Il nostro mondo economico è stato sovvertito anche da una nuova concezione della relazione tra disuguaglianza e andamento dell’economia. In passato questa relazione veniva spesso concepita come una scelta di compromesso: si pensava, cioè, che si potesse avere maggiore uguaglianza solo al costo di un peggioramento della performance economica. Arthur Okun, presidente del Council of Economic Advisers durante la presidenza di Lyndon Johnson, descrisse l’apparente relazione inversa tra efficienza e uguaglianza come il «grande tradeoff». A quel tempo lo strumento principe per combattere la disuguaglianza era dato dalle politiche redistributive, attuate mediante imposte e trasferimenti progressivi. Si riteneva tuttavia che questi strumenti influissero negativamente sugli incentivi, minando la performance dell’economia, e che pertanto fosse possibile ridurre il livello della disuguaglianza solo a scapito dei risultati economici. Ma nuovi studi dimostrano che le nazioni possono combattere con successo la disuguaglianza senza danneggiare, e forse persino promuovendo, la performance economica.

Dalla fine degli anni settanta abbiamo assistito a un rallentamento della crescita economica e a quattro gravi recessioni economiche, compresa la peggiore dai tempi della Grande depressione; inoltre, quel poco di crescita che abbiamo avuto ha prodotto benefici sempre maggiori per i più ricchi, con redditi stagnanti per la maggioranza della popolazione e una progressiva erosione della classe media. Evidentemente, la trickle-down economics – che suggerisce di incrementare i redditi più alti, nella speranza che questo abbia ricadute favorevoli su tutti gli altri – non ha funzionato. Secondo il nuovo paradigma della trickle-up economics, invece, si avrebbero maggiori probabilità di successo ricostruendo l’economia a partire dalla classe media; in altre parole, uguaglianza e performance economica sarebbero complementari, non incompatibili.

Il ribaltamento di queste premesse tradizionali ha conseguenze profonde: ci dice che non possiamo dare per scontata una crescita condivisa e che non è necessario circoscrivere le iniziative volte a promuoverla per il timore che pregiudichino l’andamento dell’economia. Ricerche recenti hanno individuato numerosi canali attraverso i quali una maggiore disuguaglianza erode la performance economica, e le ragioni per cui una crescita più sostenuta del Pil non va necessariamente a vantaggio di ampi settori della popolazione.

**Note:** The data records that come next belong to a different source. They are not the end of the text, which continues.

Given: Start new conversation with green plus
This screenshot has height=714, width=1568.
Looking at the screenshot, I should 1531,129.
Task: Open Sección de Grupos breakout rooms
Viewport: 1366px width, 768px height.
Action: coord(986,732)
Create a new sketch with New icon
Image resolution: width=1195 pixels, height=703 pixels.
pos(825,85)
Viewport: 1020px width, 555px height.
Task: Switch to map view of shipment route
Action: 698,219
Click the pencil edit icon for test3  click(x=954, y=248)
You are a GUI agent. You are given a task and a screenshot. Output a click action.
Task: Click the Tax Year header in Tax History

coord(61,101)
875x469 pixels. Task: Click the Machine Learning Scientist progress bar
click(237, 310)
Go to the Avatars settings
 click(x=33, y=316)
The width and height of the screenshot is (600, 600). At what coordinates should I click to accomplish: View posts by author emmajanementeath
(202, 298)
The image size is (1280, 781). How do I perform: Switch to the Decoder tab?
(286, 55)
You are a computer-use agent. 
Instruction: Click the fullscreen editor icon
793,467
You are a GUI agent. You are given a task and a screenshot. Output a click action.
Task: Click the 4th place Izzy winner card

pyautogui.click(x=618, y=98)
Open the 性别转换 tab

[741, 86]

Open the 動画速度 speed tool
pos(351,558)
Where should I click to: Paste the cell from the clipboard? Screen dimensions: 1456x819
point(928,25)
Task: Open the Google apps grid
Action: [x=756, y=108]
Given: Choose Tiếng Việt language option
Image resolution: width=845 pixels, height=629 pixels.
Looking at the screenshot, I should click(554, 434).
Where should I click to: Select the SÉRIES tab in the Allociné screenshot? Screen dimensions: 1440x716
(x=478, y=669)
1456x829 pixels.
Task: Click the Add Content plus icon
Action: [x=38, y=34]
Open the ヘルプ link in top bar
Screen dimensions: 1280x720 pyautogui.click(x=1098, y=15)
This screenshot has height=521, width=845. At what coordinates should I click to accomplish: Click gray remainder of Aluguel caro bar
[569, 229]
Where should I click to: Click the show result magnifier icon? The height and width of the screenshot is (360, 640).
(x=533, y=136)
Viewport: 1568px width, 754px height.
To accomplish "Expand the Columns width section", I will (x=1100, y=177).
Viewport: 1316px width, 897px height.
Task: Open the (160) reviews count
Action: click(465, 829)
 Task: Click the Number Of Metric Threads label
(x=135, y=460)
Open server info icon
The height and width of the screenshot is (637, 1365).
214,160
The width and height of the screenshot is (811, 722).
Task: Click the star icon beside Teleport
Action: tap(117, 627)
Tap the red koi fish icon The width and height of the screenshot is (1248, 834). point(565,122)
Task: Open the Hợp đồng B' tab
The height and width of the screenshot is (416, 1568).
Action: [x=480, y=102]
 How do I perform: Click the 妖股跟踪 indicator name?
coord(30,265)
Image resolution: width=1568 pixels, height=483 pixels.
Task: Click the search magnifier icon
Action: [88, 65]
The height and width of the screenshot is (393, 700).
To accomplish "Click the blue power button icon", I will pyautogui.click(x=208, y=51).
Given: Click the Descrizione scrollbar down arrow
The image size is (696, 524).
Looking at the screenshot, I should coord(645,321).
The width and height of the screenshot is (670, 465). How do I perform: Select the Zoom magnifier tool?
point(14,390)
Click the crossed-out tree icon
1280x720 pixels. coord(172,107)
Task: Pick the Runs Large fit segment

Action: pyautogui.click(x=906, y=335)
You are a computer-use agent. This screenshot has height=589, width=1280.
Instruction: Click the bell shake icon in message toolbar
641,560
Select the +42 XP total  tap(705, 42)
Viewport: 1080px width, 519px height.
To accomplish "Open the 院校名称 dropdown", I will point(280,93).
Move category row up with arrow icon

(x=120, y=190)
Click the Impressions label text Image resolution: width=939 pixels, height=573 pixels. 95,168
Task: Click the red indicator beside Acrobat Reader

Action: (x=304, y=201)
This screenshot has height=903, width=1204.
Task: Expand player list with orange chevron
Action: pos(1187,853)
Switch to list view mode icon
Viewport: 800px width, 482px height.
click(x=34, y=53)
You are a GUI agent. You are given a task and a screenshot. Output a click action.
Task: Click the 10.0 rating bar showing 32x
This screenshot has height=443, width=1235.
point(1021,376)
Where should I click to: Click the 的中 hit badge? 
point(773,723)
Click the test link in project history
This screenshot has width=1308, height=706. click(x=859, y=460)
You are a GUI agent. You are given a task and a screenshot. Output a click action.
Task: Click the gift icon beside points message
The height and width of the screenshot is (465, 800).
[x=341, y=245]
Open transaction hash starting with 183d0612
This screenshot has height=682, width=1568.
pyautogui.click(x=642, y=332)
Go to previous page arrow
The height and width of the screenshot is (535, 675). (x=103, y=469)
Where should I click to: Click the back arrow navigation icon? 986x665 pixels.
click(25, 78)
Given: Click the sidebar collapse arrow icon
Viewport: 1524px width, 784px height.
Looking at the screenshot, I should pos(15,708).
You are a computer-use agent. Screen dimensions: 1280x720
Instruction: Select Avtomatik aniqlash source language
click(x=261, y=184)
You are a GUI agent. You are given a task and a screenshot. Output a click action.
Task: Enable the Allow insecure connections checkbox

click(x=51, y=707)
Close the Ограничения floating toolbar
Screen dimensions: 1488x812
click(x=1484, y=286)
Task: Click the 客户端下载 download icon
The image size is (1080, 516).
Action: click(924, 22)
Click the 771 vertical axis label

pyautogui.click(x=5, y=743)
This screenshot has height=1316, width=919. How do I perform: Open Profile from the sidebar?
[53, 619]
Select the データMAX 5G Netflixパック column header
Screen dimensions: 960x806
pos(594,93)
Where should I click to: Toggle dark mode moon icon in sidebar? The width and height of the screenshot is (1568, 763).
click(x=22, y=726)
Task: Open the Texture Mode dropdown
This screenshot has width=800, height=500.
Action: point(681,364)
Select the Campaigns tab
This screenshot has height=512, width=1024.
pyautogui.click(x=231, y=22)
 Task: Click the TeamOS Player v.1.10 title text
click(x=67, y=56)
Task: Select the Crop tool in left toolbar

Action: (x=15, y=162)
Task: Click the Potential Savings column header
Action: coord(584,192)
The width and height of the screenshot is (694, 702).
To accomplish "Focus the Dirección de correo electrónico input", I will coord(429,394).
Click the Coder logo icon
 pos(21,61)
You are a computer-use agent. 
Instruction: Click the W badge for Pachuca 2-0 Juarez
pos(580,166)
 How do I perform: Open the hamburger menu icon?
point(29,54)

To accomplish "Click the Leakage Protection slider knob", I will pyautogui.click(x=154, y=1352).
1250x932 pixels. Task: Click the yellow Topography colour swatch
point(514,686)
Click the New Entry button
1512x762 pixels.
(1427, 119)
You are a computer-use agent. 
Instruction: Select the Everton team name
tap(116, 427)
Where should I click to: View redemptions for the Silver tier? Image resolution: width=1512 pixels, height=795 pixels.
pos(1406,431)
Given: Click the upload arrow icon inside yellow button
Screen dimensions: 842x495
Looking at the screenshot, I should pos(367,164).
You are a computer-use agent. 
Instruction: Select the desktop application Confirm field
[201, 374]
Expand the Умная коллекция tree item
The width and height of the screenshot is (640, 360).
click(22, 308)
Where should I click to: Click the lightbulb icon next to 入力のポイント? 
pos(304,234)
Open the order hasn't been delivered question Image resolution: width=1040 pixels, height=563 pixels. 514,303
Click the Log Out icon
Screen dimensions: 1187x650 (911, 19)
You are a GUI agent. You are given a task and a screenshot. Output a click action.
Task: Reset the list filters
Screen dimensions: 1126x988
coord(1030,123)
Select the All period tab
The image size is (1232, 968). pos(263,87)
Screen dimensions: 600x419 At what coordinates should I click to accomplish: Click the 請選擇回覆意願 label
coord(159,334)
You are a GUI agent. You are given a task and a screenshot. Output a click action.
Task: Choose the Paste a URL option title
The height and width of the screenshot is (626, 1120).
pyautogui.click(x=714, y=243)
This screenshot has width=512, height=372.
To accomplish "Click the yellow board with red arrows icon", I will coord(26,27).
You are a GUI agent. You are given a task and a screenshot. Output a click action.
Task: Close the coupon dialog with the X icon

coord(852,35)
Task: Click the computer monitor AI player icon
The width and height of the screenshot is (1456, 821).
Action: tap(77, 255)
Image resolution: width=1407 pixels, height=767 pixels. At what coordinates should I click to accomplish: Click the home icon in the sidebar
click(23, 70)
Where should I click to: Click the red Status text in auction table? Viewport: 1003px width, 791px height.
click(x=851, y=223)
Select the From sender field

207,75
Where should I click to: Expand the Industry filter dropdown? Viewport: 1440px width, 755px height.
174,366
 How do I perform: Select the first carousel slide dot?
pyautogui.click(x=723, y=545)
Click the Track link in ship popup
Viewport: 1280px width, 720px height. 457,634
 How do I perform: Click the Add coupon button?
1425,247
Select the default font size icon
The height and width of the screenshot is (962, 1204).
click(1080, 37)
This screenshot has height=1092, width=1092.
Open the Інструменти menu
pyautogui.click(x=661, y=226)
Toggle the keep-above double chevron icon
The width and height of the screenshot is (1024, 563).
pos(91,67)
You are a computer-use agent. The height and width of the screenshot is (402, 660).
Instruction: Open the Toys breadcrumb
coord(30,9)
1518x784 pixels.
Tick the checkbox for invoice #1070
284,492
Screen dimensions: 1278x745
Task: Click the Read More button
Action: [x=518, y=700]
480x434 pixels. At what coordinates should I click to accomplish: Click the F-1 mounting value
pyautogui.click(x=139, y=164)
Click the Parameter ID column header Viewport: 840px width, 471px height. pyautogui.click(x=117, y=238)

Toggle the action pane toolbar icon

Stando a questa nuova visione, le politiche focalizzate esclusivamente sui sintomi del malfunzionamento della nostra economia – per esempio quelle che mirano a correggere le manifestazioni più estreme della disuguaglianza – non cambieranno il modo in cui è strutturato il sistema economico, né affronteranno alla radice le ragioni per le quali la nostra economia sembra generare maggiore disuguaglianza rispetto a qualsiasi altro paese avanzato. L’esperienza degli ultimi trentacinque anni, in molte nazioni, suggerisce che è possibile riscrivere le regole della finanza, della governance aziendale e del commercio internazionale in modo da promuovere la crescita e la prosperità condivisa, anziché per incanalare maggiore ricchezza e opportunità verso chi ha già di più.

Le spiegazioni della disuguaglianza proposte dai modelli tradizionali sono incentrate sulla semplice teoria per cui ciascun individuo riceverebbe una remunerazione commisurata al contributo che apporta alla società. Le differenze tra i redditi individuali sarebbero quindi ascrivibili a differenze di produttività, abilità e impegno, e le variazioni della distribuzione del reddito sarebbero riconducibili, per esempio, a cambiamenti della tecnologia e degli investimenti in capitale umano e fisico. Seguendo questo tipo di analisi, la maggior parte della disuguaglianza emersa nell’ultima parte del xx secolo è stata attribuita a cambiamenti tecnologici skill-biased, cioè all’idea che il progresso tecnologico avesse premiato con un reddito più alto gli individui dotati di determinate competenze. Ipotizzando che queste ultime potessero essere ottenute attraverso l’istruzione, si pensava che nel lungo periodo il divario retributivo avrebbe spinto un maggior numero di giovani ad acquisire tali competenze ad alto valore aggiunto, con una conseguente diminuzione delle disuguaglianze di reddito. L’elevato premio all’istruzione rifletteva pertanto uno sfasamento tra le esigenze delle nuove tecnologie e le competenze della forza lavoro. Da queste influenti considerazioni sono scaturite specifiche raccomandazioni di politica economica: dotando una fascia più ampia della popolazione di quelle competenze si sarebbe potuto ridurre la disuguaglianza.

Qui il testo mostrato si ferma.